U.S. equities closed higher as optimism surrounding more positive earnings helped stocks overcome an early malaise. Several key market themes that have been on investor’s minds continued to hold sway, as the markets appeared enthusiastic at more largely positive earnings results, but also stayed mindful over concerns regarding China’s further clampdown on big business and persistent Delta variant worries. Meanwhile, the markets kept an eye on developments in Washington as movement on a bipartisan $1 trillion infrastructure package began to heat up. Q2 earnings results remained front and center as Take-Two Interactive Software bested forecasts, but analysts scrutinized its guidance, Eli Lilly missed amid lower demand for its COVID-19 antibody therapy, while Under Armour trounced estimates and upped its outlook. In more M&A news, Marvell Technology announced it will acquire Innovium for $1.1 billion in stock. Treasuries were little changed, amid a light economic calendar that showed an increase in factory orders. The U.S. dollar was little changed, while gold lost ground and crude oil prices added to yesterday’s fall. Asia finished mixed as China remained the focus, while stocks in Europe also closed mixed amid some upbeat earnings in the region.
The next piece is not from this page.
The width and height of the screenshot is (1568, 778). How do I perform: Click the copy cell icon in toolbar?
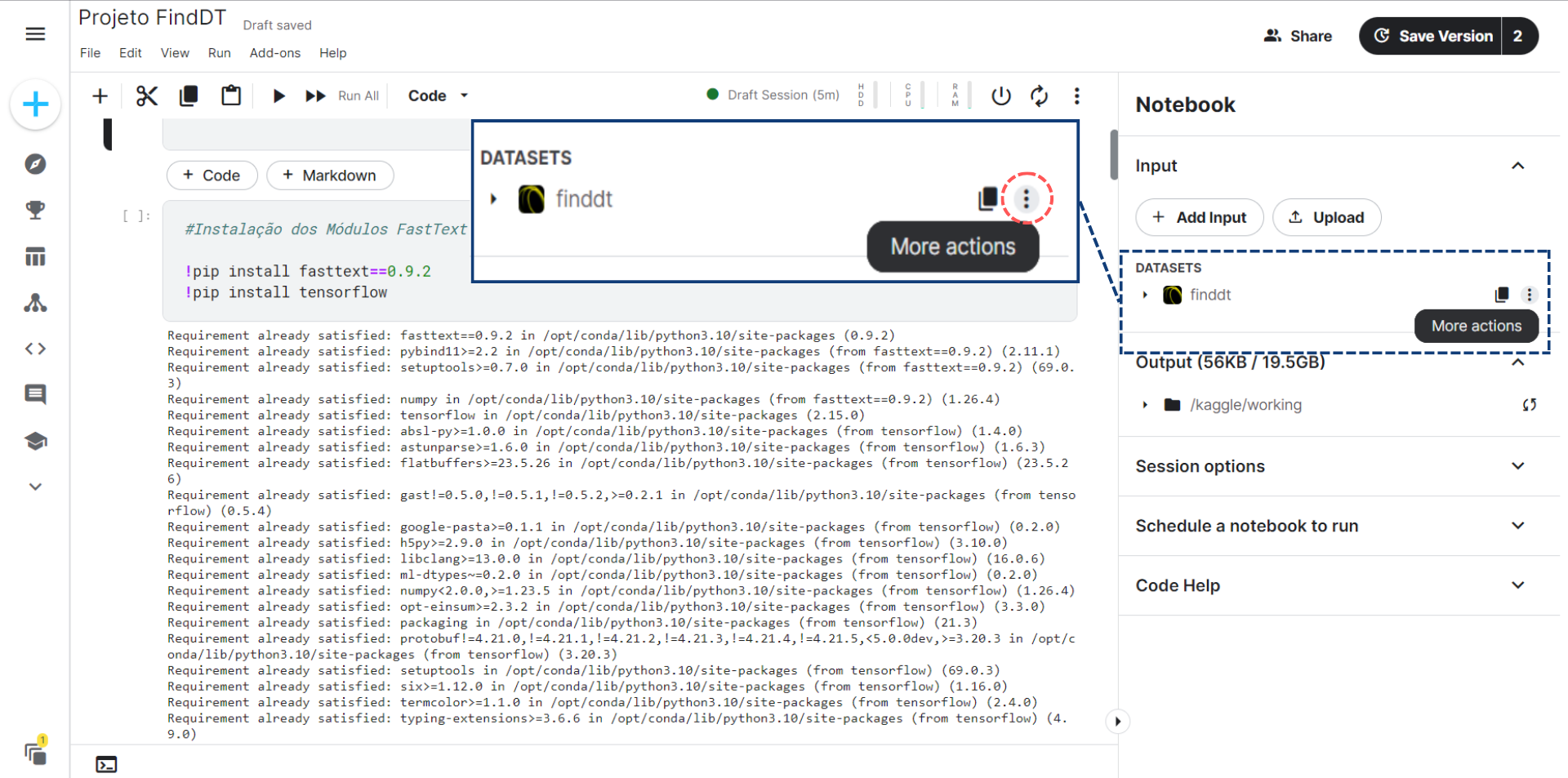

The Dow Jones Industrial Average advanced 278 points (0.8%) to 35,116, the S&P 500 Index gained 36 points (0.8%) to 4,423, and the Nasdaq Composite increased 80 points (0.6%) to 14,761. In moderately heavy volume, 918 million shares were traded on the NYSE and 4.1 billion shares changed hands on the Nasdaq. WTI crude oil fell $0.70 to $70.56 per barrel. Elsewhere, the gold spot price decreased $8.10 to $1,814.10 per ounce, and the Dollar Index—a comparison of the U.S. dollar to six major world currencies—was little changed at 92.06.

Factory orders increase, Treasuries little changed…..

Factory orders rose 1.5% m/m in June, versus estimates of a 1.0% gain, and compared to May’s favorably-revised 2.3% increase. Durable goods orders—preliminarily reported last week—were revised to a 0.9% increase for June, and excluding transportation, orders were upwardly-adjusted to a 0.5% advance. Finally, nondefense capital goods orders excluding aircraft—considered a proxy for capital spending—were revised higher from a 0.5% gain to a 0.7% rise.

Treasuries were little changed, with the yields on the 2-year note, 10-year note and 30-year bond all flat at 0.17%, 1.17% and 1.85%, respectively.